Teachers have a lot to say about success in school
Creators News Service
You've heard it before -- as a parent you are your child's first teacher. You alone have more influence than anyone else on his or her behavior, values and work ethic. However, when it comes to getting the school year off to a good start, it always helps to pay attention to what professional educators have to say.
"I love when people want to know what teachers would recommend to parents and students about how to have a successful school year," said Richard "Dr. Rick" Bavaria, senior vice president for education outreach for Sylvan Learning. "As a 40-year teacher, I've picked up a few tips."

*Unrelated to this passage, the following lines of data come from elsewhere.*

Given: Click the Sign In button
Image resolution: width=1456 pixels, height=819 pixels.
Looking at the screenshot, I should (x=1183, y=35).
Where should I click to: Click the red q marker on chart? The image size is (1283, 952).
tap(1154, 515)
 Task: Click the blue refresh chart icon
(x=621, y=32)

First and foremost, organization is key to a child's success, Bavaria said. "Get yourself organized. Keep a planner, electronic or written, and keep track of important dates like when book reports are due, tryouts for the school play, the science fair and, of course, tests."
Maintaining healthy, helpful routines will also make the school year go more smoothly, he added. "Have a regular time for study, recreation, homework, bedtime, mealtime and other important activities," he said. "Routine gives you structure and a feeling of control."

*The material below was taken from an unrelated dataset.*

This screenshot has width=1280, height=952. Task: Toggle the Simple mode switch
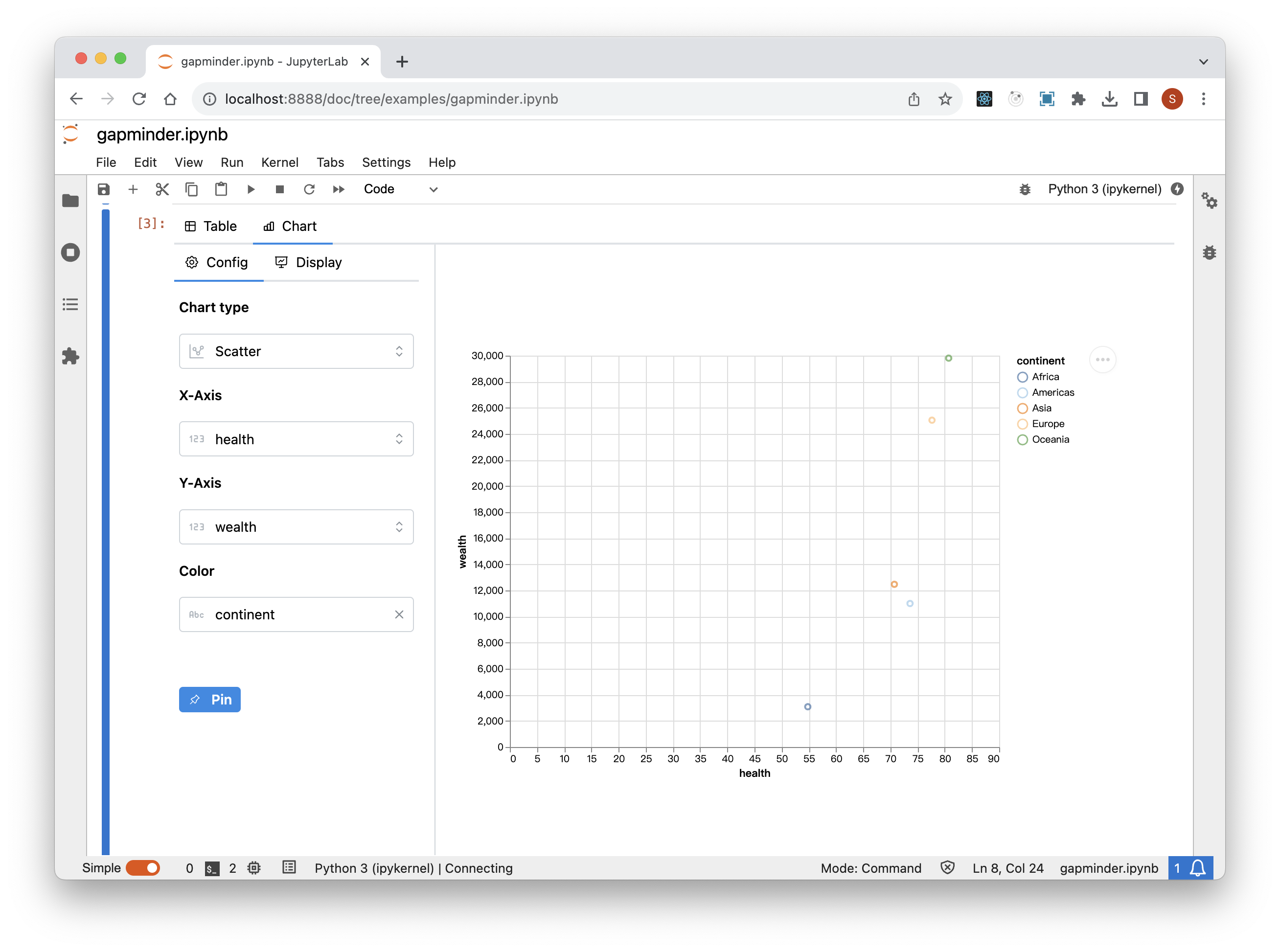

Jennifer Alexander, a reading and language arts teacher at Casper Classical Academy in Casper, Wyo., agreed. "Children like routine, so give it to them," she said. "Classrooms are based on routines and schedules and kids will fit into a schedule at home, too."
Kindergarten teacher Lacey Voneye of Newcastle, Wyo., said very young children especially need a solid home environment to succeed. "Sleep is a very big thing," she said. "They also need to eat right and avoid a lot of sweets.
"With the little ones, these basic things are very important. I think little kids generally like school, but they are influenced by what they hear their parents say. So watch what you say."
Bavaria added that while parents are maintaining a schedule, they should talk to their kids about school every day. "They should also talk to teachers regularly, either during scheduled meetings or through e-mail," he said. "Know when report cards are distributed, when the major tests are given, when important events are held.
"Let your children know that you know. Keep them on schedule. Nag when you need to. And if you suspect that your student is having difficulty in a subject, get help early. Get a tutor, ask a teacher to help, ask a National Honor Society member, just don't put it off. It's easier to solve a problem in its early stages than when it blossoms into a huge one."
Alexander said that parents should never forget how key they are to success. "I can't stress it enough. Parents are the key to our whole educational system. Think of it as a three-legged stool: the child, the school and most importantly, the parent," she said. "If one is not engaged -- for example, the parent sends the child to school to be fixed or taught without participating in the process -- then the stool falls down, no matter how hard the other two try to hold it up. The balancing act is very hard.
"Reward your child with praise -- and time together -- for good study habits, finishing homework, turning in work and trying their best, doing their best at their 'job,'" Alexander said. "Talk to your child and listen to what they are saying. They will teach you where they are in their learning."
No matter what happens during the school year, Bavaria said it is important to keep a positive attitude. "This is true for parents and students alike," he said. "There will be good days and weeks and there will be not-so-good ones. Keep it all in balanced perspective."